Hybrid vehicles have a generator system that works in conjunction with the transmission to determine whether battery or gasoline power will be used to fuel the car. The generator grabs energy created by the engine and transmission and sends it to the batteries for storage. Movement of the vehicle through the gears is dictated by the transmission. If you need speed, the transmission will generate a boost of speed with a combination of gasoline and electrical energy. If you're slowing down, the car will switch to electrical mode since this is more efficient, saves fuel and reduces emissions. The generator evaluates the driving conditions and makes decisions about the required amounts of fuel. This process is seamless and many drivers are never aware of the switch, although some drivers notice the extreme quiet when a car is running on battery power only.
The most common method of regenerating power involves converting energy from the transmission to recharge the batteries. Energy from the transmission is captured in the generator and converted to electrical current that supplies the batteries. This restoration mechanism keeps the batteries at optimal performance with about a half-charge capacity. This process is continual and allows the batteries to maintain peak performance over a lifetime. Some hybrids have a regenerative braking system that helps restore battery power while driving. As the driver presses the brakes, the energy generated is converted into electrical energy in the generator. The generator then transmits this power to the batteries for a recharge. Braking is a powerful action by a vehicle that generates a tremendous amount of energy. Using this energy makes sense based on simple physics. As a car accelerates, it has more kinetic energy. Braking removes the kinetic energy as the vehicle slows. Hybrid vehicles capture the kinetic energy in a conversion process to store the electrical energy for future use.
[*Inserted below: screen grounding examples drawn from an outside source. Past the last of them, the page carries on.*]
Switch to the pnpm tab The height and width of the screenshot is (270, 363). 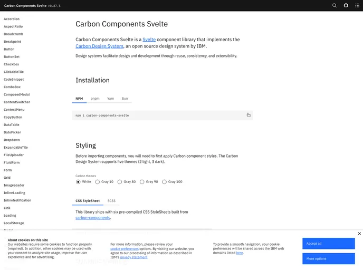(x=95, y=99)
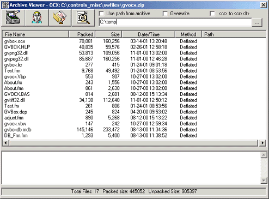Check the <cr> to <cr><lf> option
The height and width of the screenshot is (199, 269).
(x=212, y=14)
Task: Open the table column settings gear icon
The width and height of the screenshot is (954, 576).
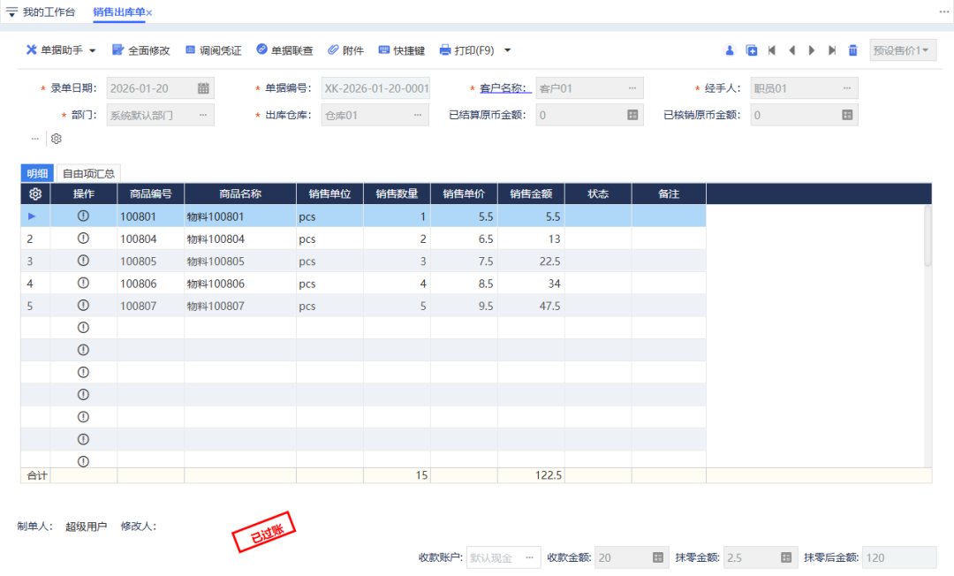Action: point(35,193)
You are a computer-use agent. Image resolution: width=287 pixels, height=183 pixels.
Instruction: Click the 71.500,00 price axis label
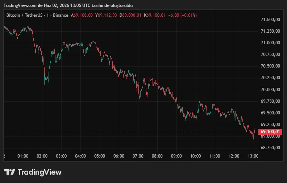270,20
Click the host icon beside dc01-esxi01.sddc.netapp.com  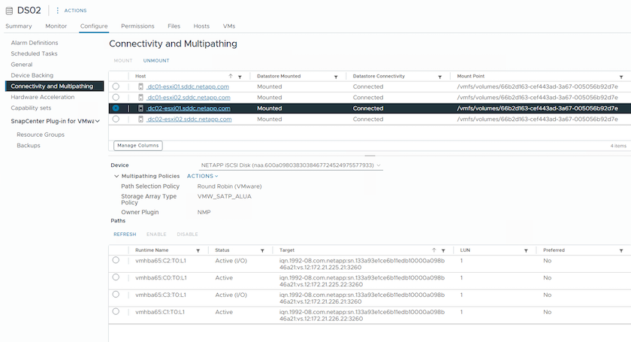click(x=140, y=87)
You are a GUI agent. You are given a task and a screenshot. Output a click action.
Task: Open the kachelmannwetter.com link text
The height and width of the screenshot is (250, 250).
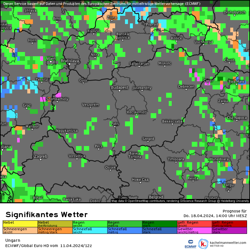pyautogui.click(x=228, y=243)
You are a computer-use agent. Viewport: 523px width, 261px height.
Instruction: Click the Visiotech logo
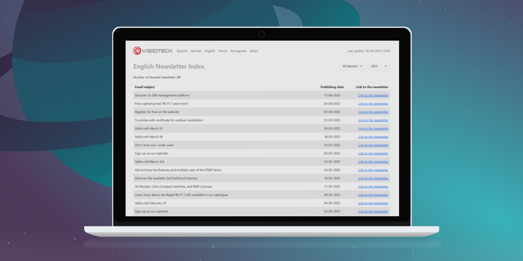point(153,51)
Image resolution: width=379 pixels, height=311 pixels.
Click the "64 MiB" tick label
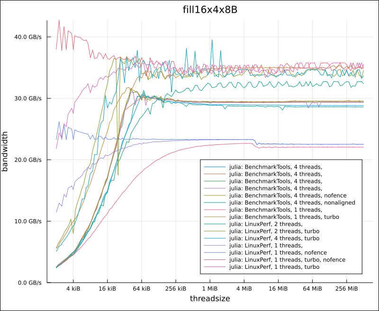[312, 288]
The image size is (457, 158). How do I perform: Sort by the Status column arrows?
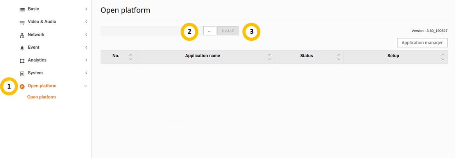pyautogui.click(x=339, y=57)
Of course, batteries must be sized appropriately to accept regenerated energy and the vehicle's electrical motor must adequately and quickly convert the energy for reuse.
Unlike typical car batteries, hybrid batteries last a very long time. Hybrid batteries are made of nickel metal hydride for long life and reliability. Most hybrid batteries are designed to last the life of the car since the batteries are charged continually while the car is moving. In addition, hybrid batteries are never completely charged like regular car batteries. The hybrid battery undergoes a constant change of charge as they receive varying rates of energy from regeneration through braking or from the transmission.